Главной в творчестве Нарбута в 1917 году стала работа над созданием рисунков для украинской азбуки, выпустить которую в украинском и русском вариантах намеревалось Товарищество Р. Голике и А. Вильборга. В оригиналах сохранилось 15 листов азбуки. Все они выполнены пером, черной тушью, со всех были сделаны пробные оттиски, некоторые из них были иллюминированы автором. Художник создал композиции для букв «А», «Б», «В», «Г», «3», «I» («И»), «К», «Л», «М», «Н», «О», «С», «Ф» и «Ч». Работа осталась незавершенной: незадолго до октября 1917-го Нарбут уехал в Киев.
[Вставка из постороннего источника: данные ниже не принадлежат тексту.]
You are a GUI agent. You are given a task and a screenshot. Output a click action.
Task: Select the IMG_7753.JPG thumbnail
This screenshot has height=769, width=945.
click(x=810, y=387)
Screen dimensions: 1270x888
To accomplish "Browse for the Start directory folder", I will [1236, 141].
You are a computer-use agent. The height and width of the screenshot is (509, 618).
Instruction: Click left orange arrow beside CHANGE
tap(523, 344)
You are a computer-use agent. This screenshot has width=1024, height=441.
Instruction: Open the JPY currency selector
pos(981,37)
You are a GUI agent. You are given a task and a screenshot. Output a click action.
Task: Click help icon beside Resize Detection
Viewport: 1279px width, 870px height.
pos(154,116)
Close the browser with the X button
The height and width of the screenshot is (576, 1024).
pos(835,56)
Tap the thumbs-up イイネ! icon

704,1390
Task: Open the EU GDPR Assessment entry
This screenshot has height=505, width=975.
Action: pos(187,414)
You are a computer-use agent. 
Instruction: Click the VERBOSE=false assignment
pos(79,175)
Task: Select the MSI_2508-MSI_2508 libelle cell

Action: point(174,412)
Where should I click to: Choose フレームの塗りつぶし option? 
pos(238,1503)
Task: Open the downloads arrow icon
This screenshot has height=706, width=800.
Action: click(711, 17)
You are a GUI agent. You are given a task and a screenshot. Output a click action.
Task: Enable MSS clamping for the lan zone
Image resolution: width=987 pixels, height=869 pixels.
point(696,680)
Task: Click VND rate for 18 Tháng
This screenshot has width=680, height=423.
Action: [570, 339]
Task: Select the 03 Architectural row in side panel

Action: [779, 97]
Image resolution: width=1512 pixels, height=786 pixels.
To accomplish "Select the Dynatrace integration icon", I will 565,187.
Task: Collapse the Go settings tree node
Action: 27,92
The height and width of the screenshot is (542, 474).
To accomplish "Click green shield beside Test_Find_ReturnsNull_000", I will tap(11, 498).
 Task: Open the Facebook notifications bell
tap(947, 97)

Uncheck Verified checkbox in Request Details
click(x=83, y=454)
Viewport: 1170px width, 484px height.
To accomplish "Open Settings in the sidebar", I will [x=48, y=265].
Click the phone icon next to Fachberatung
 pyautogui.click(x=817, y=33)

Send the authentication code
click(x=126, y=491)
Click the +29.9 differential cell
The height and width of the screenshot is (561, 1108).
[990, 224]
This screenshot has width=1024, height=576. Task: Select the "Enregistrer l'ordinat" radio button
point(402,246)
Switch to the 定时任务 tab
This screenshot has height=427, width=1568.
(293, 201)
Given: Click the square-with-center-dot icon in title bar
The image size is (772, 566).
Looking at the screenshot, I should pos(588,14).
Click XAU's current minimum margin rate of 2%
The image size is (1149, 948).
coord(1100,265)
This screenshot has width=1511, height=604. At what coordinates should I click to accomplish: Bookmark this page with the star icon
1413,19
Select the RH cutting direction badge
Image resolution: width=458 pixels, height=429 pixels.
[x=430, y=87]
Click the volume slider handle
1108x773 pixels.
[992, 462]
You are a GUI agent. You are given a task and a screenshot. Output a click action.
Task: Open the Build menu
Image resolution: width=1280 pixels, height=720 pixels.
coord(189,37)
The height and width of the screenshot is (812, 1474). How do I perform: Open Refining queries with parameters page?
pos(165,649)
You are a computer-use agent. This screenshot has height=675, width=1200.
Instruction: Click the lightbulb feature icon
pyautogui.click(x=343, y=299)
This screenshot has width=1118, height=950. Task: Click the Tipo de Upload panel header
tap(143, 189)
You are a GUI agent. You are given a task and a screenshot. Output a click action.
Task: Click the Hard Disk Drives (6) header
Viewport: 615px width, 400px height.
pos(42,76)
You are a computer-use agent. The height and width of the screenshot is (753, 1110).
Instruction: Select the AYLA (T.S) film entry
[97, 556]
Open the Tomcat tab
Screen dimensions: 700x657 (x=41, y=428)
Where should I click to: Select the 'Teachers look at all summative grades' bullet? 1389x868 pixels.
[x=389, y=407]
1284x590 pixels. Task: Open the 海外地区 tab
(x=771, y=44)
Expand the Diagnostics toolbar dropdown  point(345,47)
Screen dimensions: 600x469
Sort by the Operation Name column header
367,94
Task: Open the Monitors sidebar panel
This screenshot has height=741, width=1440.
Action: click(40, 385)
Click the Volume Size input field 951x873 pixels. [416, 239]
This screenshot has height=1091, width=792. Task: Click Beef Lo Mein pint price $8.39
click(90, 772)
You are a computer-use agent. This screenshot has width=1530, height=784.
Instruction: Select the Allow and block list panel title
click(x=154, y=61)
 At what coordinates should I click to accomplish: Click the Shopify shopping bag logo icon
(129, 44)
Лист «А» экспонировался на посмертной выставке художника в Киеве в 1926 году, но лишь спустя много лет стал доступным исследователям, будучи приобретенным из частного собрания Художественным музеем Ивано-Франковска. В его композиции объединены зримые образы слов, начинающихся на букву «А». Ангел, летящий в небе, разворачивает свиток, на котором начертаны буквы в азбучном порядке, его догоняет аэроплан; внизу — здание с барочным фронтоном и вывеской «Аптека», старая каменная арка, поросшая молодыми древесными побегами. Не обошелся художник и без специфически украинской детали, хотя название ее не начинается на «А»: возле аптеки стоит хата под соломенной крышей. Не удержался он и от соблазна ввести в композицию нечто петроградское: за высокой крышей аптеки видна колокольня собора Петропавловской крепости.

В рисунках украинской азбуки П.И. Нерадовский справедливо отметил свойственное натуре художника сочетание фантастики, поэтичности и юмора.